▸ **Stored data entries**
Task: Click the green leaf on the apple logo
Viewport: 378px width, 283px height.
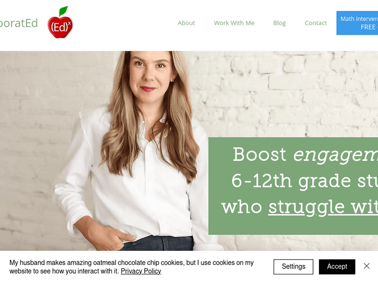Action: 64,11
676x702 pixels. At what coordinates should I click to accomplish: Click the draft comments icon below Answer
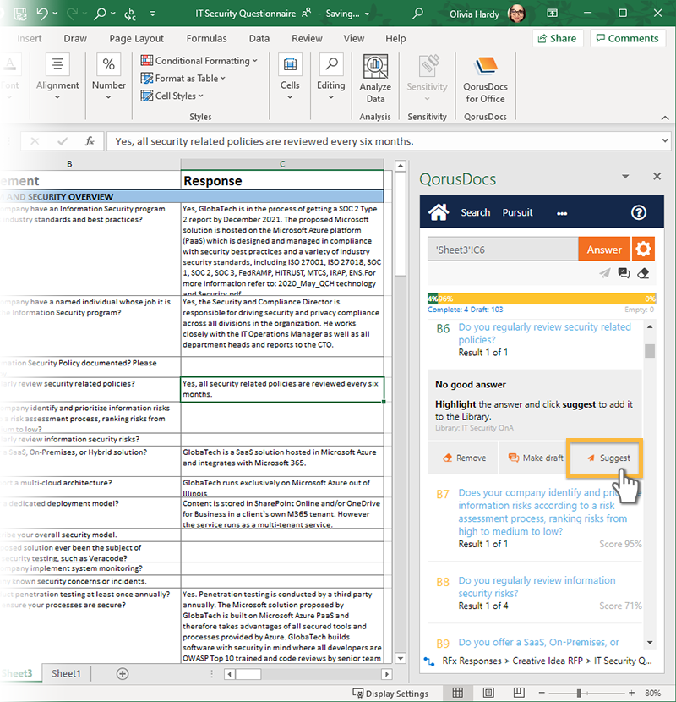pos(624,273)
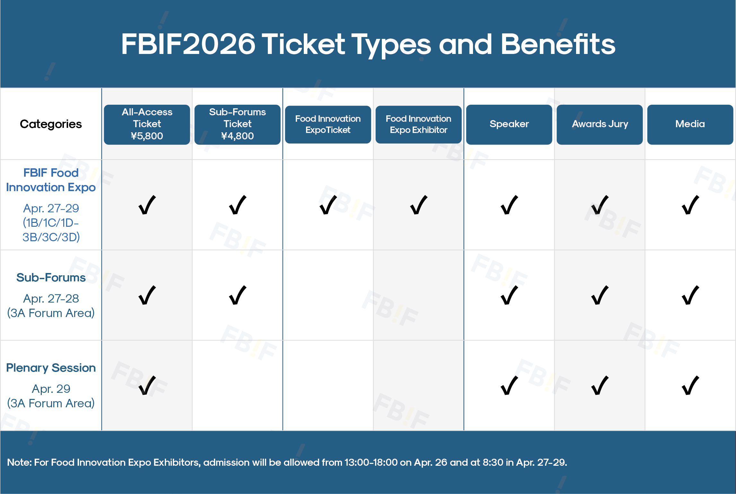Click All-Access checkmark in Plenary Session row
Image resolution: width=736 pixels, height=494 pixels.
(x=147, y=385)
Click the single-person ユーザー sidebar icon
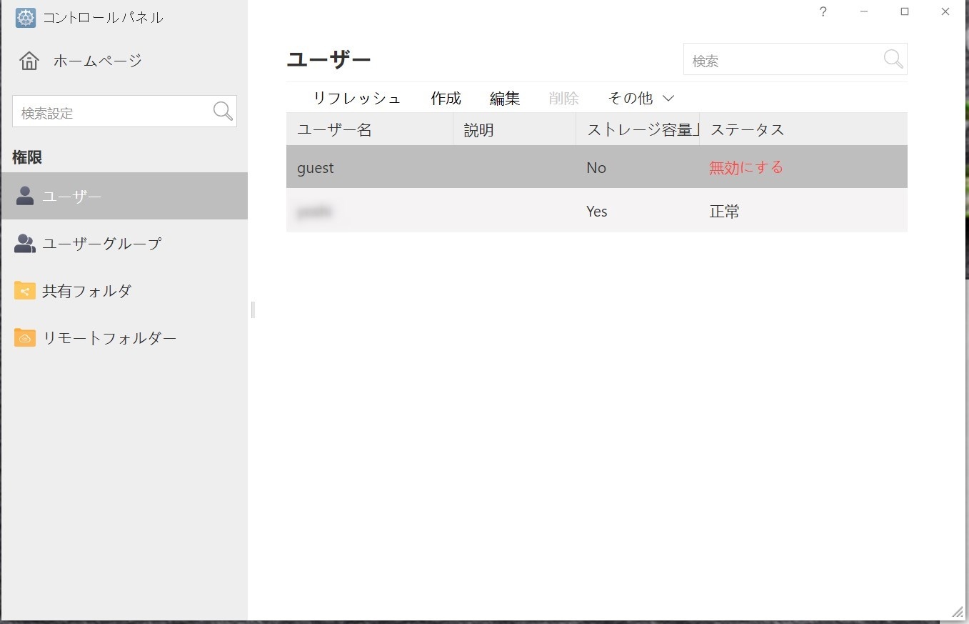The height and width of the screenshot is (624, 969). pos(25,196)
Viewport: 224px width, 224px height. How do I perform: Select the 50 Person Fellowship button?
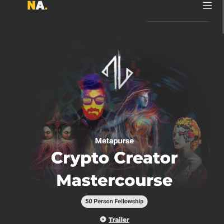[114, 202]
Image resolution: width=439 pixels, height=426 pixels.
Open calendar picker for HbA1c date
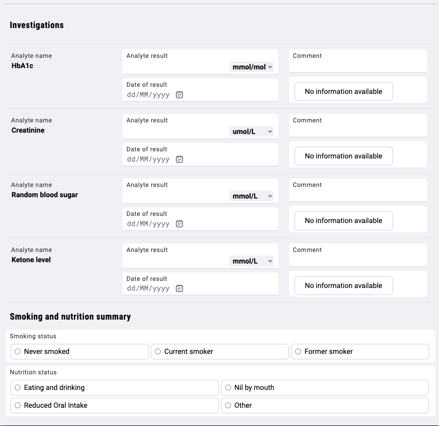click(179, 94)
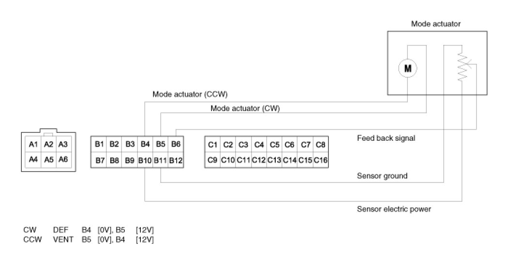Image resolution: width=508 pixels, height=259 pixels.
Task: Click the Feed back signal label
Action: point(386,138)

▸ **WHAT IS REQUIRED**
Could the data above be reproduced exactly, with the pictures left out?

▸ **EXERCISE RESPONSE**
Task: Click the green leaf on the apple logo
Viewport: 378px width, 283px height.
Action: 64,11
676x702 pixels. At what coordinates should I click to accomplish: Click the draft comments icon below Answer
pos(624,273)
Click All-Access checkmark in Plenary Session row
Image resolution: width=736 pixels, height=494 pixels.
(x=147, y=385)
Click the single-person ユーザー sidebar icon
The height and width of the screenshot is (624, 969). pos(25,196)
Viewport: 224px width, 224px height. How do I perform: Select the 50 Person Fellowship button?
[114, 202]
Image resolution: width=439 pixels, height=426 pixels.
Open calendar picker for HbA1c date
click(179, 94)
Image resolution: width=508 pixels, height=259 pixels.
Task: Click the Feed back signal label
Action: point(386,138)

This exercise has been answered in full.